= Slyne-Erris Basin =

The Slyne-Erris Basin or Slyne-Erris Trough' is a geological basin off the west coast of Donegal, Ireland.

In recent years it has been shown to be prospective for hydrocarbons, hosting Royal Dutch Shell Corrib gas field (discovered by Enterprise Oil, bought by Shell), and several other prospects being evaluated by a number of other oil companies.

Structurally, the basin is a series of NNE-SSW trending half-grabens.

==The Slyne Basin==
The Slyne Basin or Slyne Trough consists of three sub-basins, the Northern, Central and Southern Slyne Basins. The Northern and Central Slyne Basins are half-grabens of opposite polarity with the switch occurring across the Central Slyne Transfer, interpreted to be a splay of the Great Glen Fault. The Corrib Field is situated in the Northern Slyne Basin.

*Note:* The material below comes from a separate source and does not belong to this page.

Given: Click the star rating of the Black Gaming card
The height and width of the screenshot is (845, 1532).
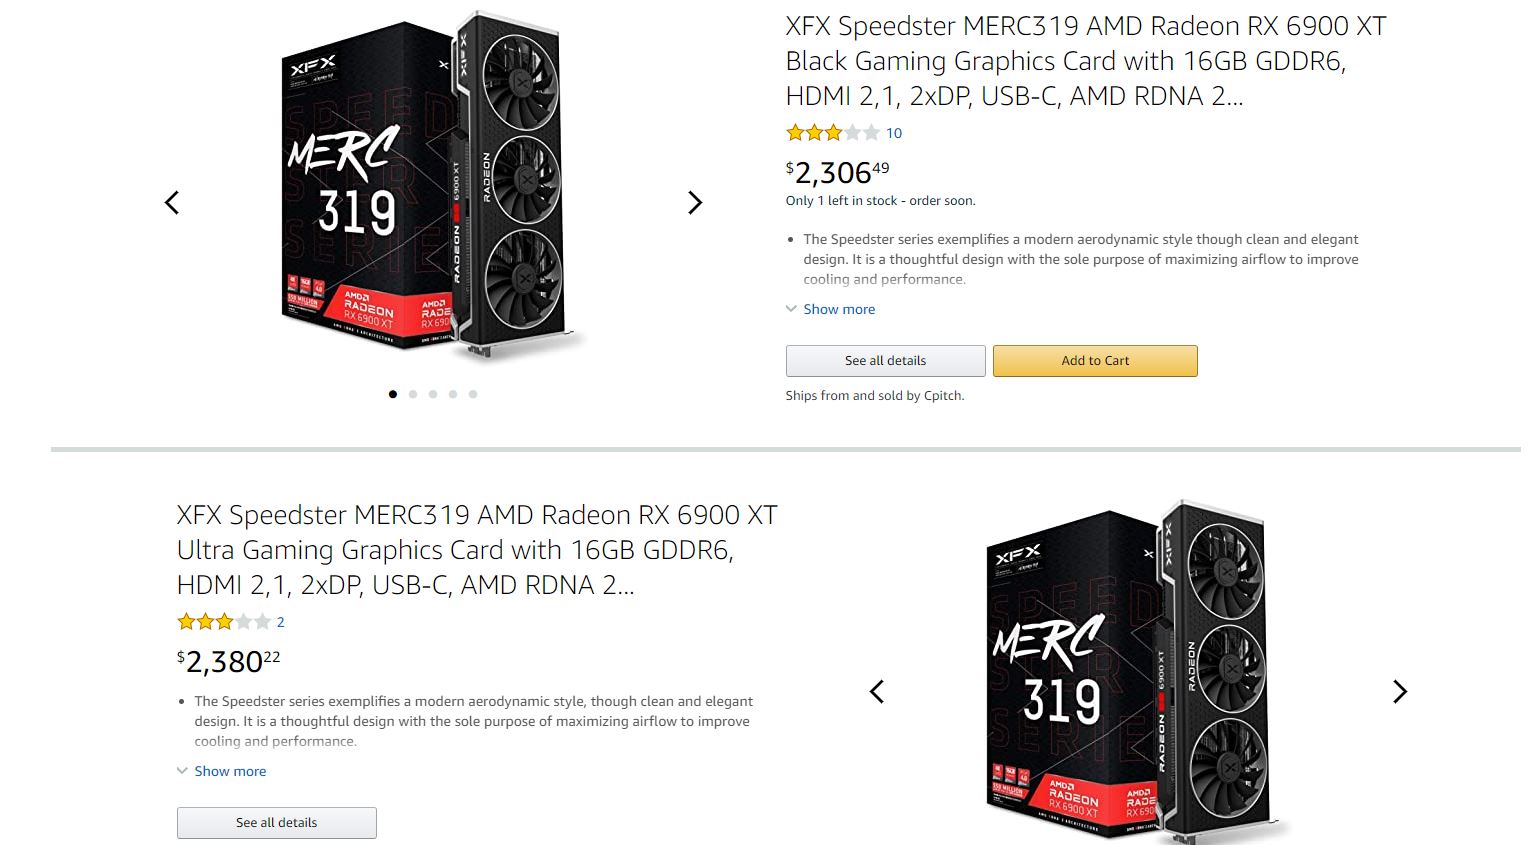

In the Central Slyne the 27/5-1 well proved the presence of Late Permian evaporites including salt, possibly indicating fault activity at this time. The basin is interpreted to have been active particularly during the Triassic and Middle Jurassic periods.

The Slyne Basin links the Erris and Porcupine Basins.

==The Erris Basin==
The Erris Basin or Erris Trough is a half-graben that runs parallel with the Rockall Basin and is separated from it by a horst structure, the Erris Ridge. It is interpreted to have been active particularly during the Permian to Triassic and middle Jurassic periods.